- _Assignment_: Find the string "Multi" in the listing below and return each line it appears in.

##### Records for this task

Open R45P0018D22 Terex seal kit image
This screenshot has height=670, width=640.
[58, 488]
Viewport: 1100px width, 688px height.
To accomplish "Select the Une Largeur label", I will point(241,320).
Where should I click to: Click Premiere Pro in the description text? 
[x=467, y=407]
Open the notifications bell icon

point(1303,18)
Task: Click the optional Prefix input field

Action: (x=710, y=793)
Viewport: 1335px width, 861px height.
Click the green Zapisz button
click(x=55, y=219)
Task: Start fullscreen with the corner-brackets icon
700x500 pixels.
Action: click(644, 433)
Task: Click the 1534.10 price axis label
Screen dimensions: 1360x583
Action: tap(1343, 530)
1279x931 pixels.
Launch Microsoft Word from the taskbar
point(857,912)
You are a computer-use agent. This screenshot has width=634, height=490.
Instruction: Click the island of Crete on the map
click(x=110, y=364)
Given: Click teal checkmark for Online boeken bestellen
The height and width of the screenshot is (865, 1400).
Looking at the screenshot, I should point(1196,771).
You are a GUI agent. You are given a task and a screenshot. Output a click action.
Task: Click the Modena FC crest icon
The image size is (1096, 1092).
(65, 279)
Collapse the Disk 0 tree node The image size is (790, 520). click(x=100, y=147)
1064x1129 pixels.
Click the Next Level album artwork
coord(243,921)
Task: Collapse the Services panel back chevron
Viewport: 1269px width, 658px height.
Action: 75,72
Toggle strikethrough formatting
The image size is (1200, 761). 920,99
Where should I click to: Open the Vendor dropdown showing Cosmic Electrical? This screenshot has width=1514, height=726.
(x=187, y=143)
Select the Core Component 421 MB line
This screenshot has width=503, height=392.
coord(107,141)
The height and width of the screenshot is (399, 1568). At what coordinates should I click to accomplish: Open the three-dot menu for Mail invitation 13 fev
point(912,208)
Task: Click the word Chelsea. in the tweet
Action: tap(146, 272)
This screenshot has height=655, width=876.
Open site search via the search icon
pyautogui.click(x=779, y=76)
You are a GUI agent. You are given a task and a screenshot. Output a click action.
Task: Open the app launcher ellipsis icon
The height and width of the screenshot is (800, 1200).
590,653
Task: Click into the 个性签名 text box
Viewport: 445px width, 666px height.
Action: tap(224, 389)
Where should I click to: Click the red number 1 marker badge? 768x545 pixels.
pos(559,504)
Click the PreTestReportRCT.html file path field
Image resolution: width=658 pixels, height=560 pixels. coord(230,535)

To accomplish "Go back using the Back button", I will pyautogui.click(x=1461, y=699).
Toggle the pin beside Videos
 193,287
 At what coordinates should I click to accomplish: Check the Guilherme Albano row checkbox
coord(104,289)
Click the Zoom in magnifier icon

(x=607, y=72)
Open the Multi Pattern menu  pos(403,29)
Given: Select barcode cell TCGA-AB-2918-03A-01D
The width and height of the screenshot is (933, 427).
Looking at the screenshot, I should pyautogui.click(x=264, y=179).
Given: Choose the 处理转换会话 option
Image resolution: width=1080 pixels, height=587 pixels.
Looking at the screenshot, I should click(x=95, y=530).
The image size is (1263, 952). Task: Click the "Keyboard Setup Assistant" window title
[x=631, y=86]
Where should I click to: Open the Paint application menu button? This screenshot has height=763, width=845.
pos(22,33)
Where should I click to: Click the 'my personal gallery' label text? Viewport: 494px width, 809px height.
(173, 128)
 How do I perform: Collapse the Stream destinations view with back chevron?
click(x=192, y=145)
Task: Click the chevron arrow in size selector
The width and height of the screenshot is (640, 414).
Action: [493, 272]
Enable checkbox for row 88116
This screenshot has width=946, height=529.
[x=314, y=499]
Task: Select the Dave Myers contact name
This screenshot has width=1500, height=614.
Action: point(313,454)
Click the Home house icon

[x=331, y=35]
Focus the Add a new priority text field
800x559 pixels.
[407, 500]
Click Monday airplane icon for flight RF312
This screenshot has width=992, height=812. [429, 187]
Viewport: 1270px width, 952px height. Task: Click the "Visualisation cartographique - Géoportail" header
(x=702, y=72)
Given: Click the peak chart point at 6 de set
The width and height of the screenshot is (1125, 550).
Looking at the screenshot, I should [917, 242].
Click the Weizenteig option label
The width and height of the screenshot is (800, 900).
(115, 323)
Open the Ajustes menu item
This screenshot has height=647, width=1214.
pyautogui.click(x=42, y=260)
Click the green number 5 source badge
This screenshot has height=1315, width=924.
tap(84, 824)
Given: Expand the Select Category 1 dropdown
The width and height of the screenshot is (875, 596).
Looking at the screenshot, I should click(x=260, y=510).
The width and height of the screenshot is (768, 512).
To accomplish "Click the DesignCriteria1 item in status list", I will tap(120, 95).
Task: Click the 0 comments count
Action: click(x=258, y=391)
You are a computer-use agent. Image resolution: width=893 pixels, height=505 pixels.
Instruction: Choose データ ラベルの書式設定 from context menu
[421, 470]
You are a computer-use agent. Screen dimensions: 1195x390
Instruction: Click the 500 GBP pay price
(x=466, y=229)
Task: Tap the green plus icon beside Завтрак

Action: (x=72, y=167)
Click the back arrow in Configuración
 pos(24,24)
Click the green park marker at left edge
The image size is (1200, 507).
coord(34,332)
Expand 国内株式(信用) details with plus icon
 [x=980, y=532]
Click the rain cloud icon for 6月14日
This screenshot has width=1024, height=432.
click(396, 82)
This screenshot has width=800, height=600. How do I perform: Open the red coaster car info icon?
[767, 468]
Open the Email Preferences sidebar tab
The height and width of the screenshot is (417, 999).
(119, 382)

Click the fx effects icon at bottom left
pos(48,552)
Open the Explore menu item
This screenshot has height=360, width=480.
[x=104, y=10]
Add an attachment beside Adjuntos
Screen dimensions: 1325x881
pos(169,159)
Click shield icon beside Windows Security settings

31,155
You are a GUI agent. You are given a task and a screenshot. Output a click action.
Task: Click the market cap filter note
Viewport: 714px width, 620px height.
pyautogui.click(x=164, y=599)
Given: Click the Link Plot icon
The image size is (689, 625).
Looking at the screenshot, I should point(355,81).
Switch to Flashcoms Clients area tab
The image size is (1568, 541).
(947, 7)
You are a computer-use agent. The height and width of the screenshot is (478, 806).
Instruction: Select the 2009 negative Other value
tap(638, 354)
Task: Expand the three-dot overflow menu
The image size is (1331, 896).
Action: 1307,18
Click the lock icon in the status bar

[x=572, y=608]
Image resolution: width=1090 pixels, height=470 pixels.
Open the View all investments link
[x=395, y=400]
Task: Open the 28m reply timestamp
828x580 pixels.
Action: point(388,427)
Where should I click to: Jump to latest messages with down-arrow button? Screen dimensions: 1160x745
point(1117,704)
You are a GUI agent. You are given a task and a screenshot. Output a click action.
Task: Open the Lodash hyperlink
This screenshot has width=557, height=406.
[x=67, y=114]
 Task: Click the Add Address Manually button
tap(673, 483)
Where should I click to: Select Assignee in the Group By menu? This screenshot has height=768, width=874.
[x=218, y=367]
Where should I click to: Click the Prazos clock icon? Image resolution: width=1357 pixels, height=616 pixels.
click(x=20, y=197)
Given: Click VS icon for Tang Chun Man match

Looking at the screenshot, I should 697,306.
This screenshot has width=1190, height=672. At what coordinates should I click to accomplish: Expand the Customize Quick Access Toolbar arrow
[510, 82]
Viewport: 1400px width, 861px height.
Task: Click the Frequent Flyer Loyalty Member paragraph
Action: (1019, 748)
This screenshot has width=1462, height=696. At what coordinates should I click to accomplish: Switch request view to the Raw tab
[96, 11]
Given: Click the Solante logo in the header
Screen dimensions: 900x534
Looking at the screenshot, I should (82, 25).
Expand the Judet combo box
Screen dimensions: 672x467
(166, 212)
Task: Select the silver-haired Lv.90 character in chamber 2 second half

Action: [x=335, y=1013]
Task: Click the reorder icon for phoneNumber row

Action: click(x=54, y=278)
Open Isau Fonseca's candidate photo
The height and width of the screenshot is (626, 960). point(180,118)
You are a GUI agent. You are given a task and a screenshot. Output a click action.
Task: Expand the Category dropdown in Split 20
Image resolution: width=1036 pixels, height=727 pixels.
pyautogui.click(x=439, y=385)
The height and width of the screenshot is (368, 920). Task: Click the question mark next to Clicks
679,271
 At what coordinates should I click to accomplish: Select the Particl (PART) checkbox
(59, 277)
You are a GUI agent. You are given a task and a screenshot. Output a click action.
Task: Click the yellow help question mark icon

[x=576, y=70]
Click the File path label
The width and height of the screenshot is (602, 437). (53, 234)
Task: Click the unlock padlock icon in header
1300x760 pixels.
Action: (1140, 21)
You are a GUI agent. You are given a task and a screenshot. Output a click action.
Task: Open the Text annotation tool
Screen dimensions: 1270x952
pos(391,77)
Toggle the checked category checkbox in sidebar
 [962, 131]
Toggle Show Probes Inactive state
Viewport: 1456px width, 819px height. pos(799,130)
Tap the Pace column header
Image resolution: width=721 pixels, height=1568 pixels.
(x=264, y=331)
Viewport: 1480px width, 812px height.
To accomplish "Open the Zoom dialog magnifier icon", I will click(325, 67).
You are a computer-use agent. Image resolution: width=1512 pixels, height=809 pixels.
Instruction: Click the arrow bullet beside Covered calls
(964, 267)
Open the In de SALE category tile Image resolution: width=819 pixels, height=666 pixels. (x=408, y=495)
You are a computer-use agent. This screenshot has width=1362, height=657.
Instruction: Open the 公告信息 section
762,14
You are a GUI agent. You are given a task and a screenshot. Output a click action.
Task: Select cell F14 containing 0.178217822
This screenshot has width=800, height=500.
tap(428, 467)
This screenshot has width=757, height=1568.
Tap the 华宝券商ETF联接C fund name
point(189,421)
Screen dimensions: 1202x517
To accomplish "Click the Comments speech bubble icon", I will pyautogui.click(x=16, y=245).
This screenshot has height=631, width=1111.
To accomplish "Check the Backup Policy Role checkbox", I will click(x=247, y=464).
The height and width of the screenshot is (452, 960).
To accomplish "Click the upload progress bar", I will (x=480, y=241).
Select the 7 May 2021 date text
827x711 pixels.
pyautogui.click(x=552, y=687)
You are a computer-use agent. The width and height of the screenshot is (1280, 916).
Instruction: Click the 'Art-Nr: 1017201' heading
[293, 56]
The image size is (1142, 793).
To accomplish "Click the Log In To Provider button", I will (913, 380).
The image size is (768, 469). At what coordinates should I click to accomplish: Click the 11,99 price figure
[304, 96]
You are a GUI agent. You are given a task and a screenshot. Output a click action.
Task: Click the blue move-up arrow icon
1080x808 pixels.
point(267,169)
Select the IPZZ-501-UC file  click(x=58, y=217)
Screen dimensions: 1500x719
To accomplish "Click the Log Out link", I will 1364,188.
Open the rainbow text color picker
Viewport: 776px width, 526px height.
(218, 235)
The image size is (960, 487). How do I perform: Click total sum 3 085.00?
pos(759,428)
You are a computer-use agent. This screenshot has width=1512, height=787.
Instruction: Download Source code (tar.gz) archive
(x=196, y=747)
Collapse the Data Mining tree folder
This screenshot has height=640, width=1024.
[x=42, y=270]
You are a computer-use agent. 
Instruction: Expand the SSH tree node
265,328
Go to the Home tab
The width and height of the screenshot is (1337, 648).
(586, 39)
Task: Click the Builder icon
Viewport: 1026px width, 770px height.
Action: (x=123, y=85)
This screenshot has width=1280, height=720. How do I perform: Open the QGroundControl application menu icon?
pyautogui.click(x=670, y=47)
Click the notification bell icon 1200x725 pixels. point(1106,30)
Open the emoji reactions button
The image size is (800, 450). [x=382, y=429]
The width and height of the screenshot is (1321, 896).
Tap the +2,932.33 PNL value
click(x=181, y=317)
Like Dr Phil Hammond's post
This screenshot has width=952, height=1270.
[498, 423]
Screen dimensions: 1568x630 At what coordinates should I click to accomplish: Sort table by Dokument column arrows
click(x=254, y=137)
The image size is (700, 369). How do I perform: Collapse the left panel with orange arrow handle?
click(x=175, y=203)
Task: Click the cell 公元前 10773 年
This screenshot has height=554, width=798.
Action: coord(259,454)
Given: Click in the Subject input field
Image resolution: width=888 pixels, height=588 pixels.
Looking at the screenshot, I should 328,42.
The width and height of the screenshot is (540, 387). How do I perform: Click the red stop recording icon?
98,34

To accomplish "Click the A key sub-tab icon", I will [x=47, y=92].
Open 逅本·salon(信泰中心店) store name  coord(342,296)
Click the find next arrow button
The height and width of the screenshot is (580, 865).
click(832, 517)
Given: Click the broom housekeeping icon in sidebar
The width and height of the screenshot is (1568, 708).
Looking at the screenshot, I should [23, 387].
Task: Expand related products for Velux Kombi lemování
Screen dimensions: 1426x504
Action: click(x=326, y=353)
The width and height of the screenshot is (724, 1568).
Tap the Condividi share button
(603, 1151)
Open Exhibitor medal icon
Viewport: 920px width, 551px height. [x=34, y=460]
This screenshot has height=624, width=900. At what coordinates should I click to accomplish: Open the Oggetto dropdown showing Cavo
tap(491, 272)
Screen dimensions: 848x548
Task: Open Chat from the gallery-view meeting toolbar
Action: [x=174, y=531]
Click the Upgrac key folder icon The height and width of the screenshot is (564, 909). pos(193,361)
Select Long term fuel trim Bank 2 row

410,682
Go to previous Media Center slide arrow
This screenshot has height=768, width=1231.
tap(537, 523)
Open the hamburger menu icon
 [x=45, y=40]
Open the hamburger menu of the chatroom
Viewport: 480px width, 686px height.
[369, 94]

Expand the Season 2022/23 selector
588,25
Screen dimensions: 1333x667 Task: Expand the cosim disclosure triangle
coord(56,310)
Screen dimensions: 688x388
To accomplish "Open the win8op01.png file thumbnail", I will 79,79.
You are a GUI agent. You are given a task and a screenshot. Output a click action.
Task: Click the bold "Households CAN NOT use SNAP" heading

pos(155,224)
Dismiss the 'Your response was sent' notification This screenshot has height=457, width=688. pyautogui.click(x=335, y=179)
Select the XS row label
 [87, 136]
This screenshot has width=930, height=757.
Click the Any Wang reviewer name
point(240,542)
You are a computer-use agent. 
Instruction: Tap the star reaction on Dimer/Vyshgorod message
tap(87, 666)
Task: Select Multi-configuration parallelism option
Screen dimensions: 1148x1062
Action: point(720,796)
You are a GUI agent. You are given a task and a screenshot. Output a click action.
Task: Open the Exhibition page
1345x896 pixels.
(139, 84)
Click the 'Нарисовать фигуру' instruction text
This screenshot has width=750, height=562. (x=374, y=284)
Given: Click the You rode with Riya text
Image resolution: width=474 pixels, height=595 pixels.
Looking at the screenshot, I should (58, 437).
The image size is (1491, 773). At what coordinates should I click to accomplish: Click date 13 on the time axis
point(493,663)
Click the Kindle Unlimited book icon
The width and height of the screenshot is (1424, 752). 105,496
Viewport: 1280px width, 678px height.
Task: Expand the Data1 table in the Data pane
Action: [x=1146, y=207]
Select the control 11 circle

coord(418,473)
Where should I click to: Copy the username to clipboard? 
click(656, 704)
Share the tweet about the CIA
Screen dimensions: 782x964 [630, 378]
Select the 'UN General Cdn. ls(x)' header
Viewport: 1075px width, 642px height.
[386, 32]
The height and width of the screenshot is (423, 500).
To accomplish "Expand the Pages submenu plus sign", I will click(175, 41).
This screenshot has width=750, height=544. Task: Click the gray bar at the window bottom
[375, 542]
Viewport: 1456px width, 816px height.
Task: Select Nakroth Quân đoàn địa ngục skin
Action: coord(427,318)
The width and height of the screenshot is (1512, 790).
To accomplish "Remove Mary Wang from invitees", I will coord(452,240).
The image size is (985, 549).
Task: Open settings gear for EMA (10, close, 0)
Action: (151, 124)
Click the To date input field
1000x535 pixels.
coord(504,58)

##########

- _Output for this task_:
Open the Multi Pattern menu  pos(403,29)
Task: Select Multi-configuration parallelism option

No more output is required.